━━━━━ Text extract

Battle rages for town where Ukraine rebels reject ceasefire

admin   •   February 17, 2015   •   2199

Members of the separatist self-proclaimed Donetsk People's Republic army collect parts of a destroyed Ukrainian army tank in the town of Vuhlehirsk, about 10 km (6 miles) to the west of Debaltseve, More... CREDIT: REUTERS/BAZ RATNER

Members of the separatist self-proclaimed Donetsk People’s Republic army collect parts of a destroyed Ukrainian army tank in the town of Vuhlehirsk, about 10 km (6 miles) to the west of Debaltseve, More…
CREDIT: REUTERS/BAZ RATNER

(Reuters) – Pro-Russian rebels pounded encircled Ukrainian government forces on Monday and Kiev said it would not pull back heavy guns while a truce was being violated, leaving a European-brokered peace deal on the verge of collapse.

The European Union kept pressure on Russia and the rebels by announcing a new list of separatists and Russians targeted with sanctions, to which Moscow promised an “adequate” response.

The United States said it was “gravely concerned” by the fighting in and around the town of Debaltseve in eastern Ukraine after a ceasefire agreement that came into force on Sunday and said it was closely monitoring reports of a new column of Russian military equipment moving toward the region.

“These aggressive actions and statements by the Russia-backed separatists threaten the most recent ceasefire,” U.S. State Department spokeswoman Jen Psaki said in a statement. “We call on Russia and the separatists it backs to halt all attacks immediately.”

Fighting subsided in many parts of eastern Ukraine under a ceasefire deal reached last week in marathon talks involving the leaders of France, Germany, Russia and Ukraine.

But the truce appears to have been stillborn in Debaltseve, where the most intensive fighting has taken place in recent weeks.

“The situation is fragile,” said German Chancellor Angela Merkel, the driving force behind the deal reached on Thursday after all-night talks in the Belarussian capital Minsk.

“It was always clear that much remains to be done. And I have always said that there are no guarantees that what we are trying to do succeeds. It will be an extremely difficult path,” she told reporters in Berlin.

Merkel, along with the leaders of France and Ukraine, expressed concern about continued fighting in Debaltseve and said observers from the Organization for Security and Cooperation in Europe (OSCE) must have “free access” for their work in eastern Ukraine.

Rebels said soon after the ceasefire came into effect they had no intention of observing it at Debaltseve, where they have been advancing since January and now have a Ukrainian unit all but encircled.

Washington says the rebel operation around the town, which sits on a strategic railway hub, is being assisted by the Russian armed forces, which Moscow denies.

The U.S. State Department spokeswoman called on Russia and the separatists to engage with the OSCE to facilitate the cease fire.

━━━━━━━━━━
━━━━━ Dataset rows

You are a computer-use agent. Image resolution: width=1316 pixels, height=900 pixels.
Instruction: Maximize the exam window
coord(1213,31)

━━━━━━━━━━
━━━━━ Dataset rows

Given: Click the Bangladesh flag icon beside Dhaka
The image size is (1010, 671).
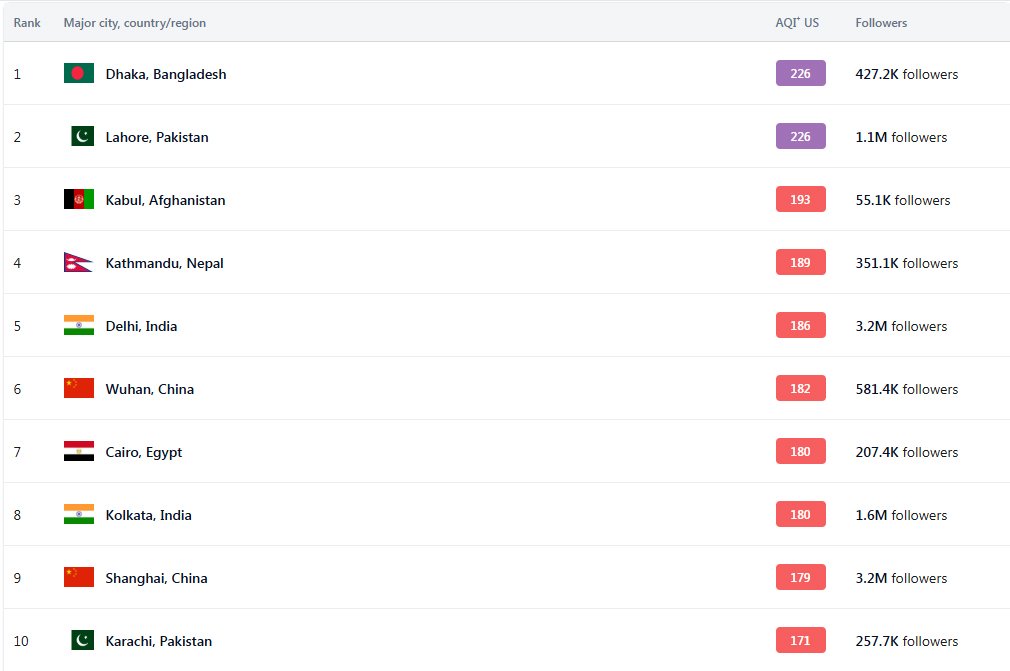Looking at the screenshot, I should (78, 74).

━━━━━━━━━━
━━━━━ Dataset rows

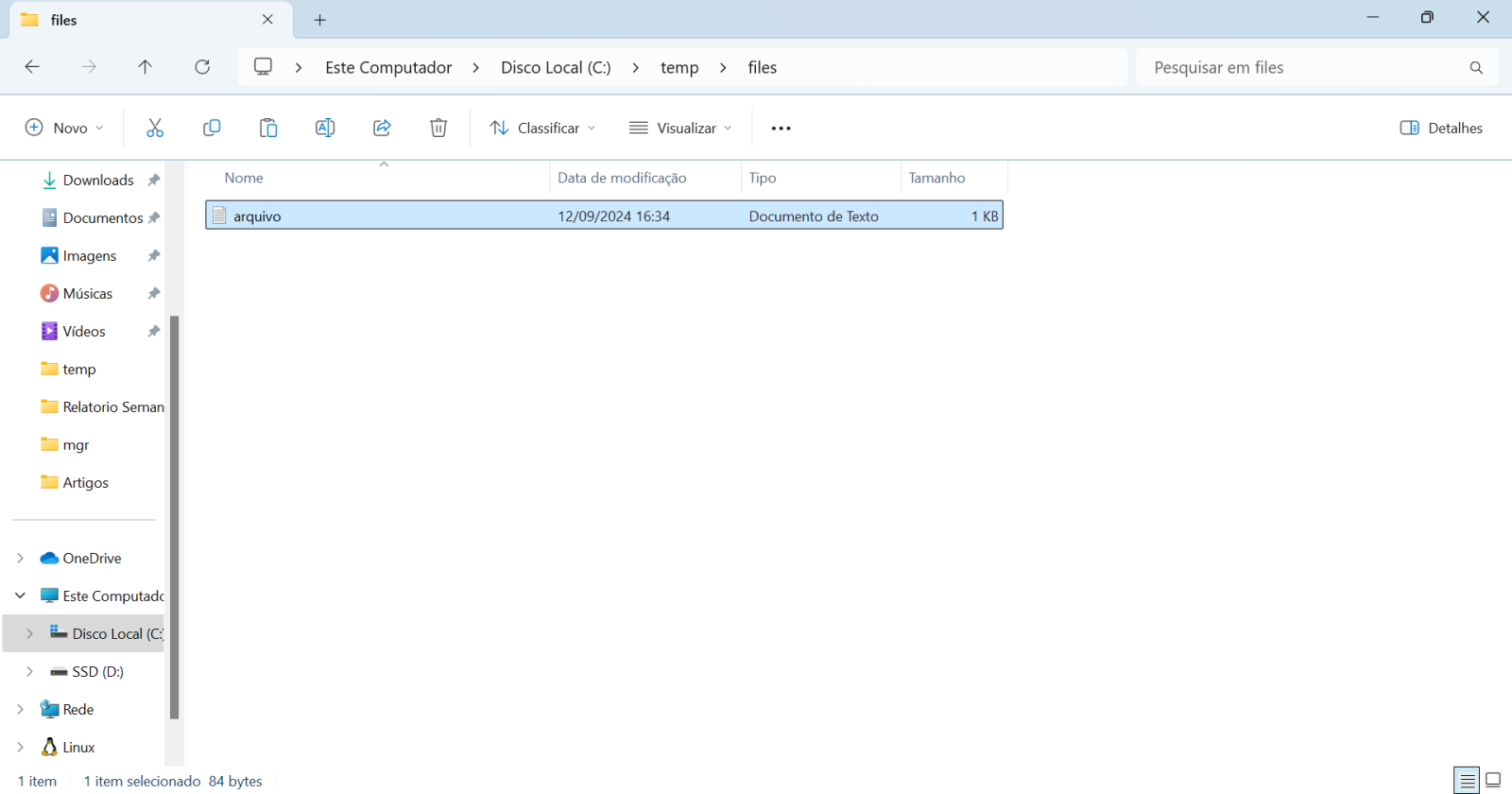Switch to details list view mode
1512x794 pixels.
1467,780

━━━━━━━━━━

_What is required:_ Rewrite the part of the Debaltseve ceasefire article that starts with the words "But the truce" and ends with "reporters in Berlin.", changing "fragile" to "delicate".

_Response to this exercise:_
But the truce appears to have been stillborn in Debaltseve, where the most intensive fighting has taken place in recent weeks.

“The situation is delicate,” said German Chancellor Angela Merkel, the driving force behind the deal reached on Thursday after all-night talks in the Belarussian capital Minsk.

“It was always clear that much remains to be done. And I have always said that there are no guarantees that what we are trying to do succeeds. It will be an extremely difficult path,” she told reporters in Berlin.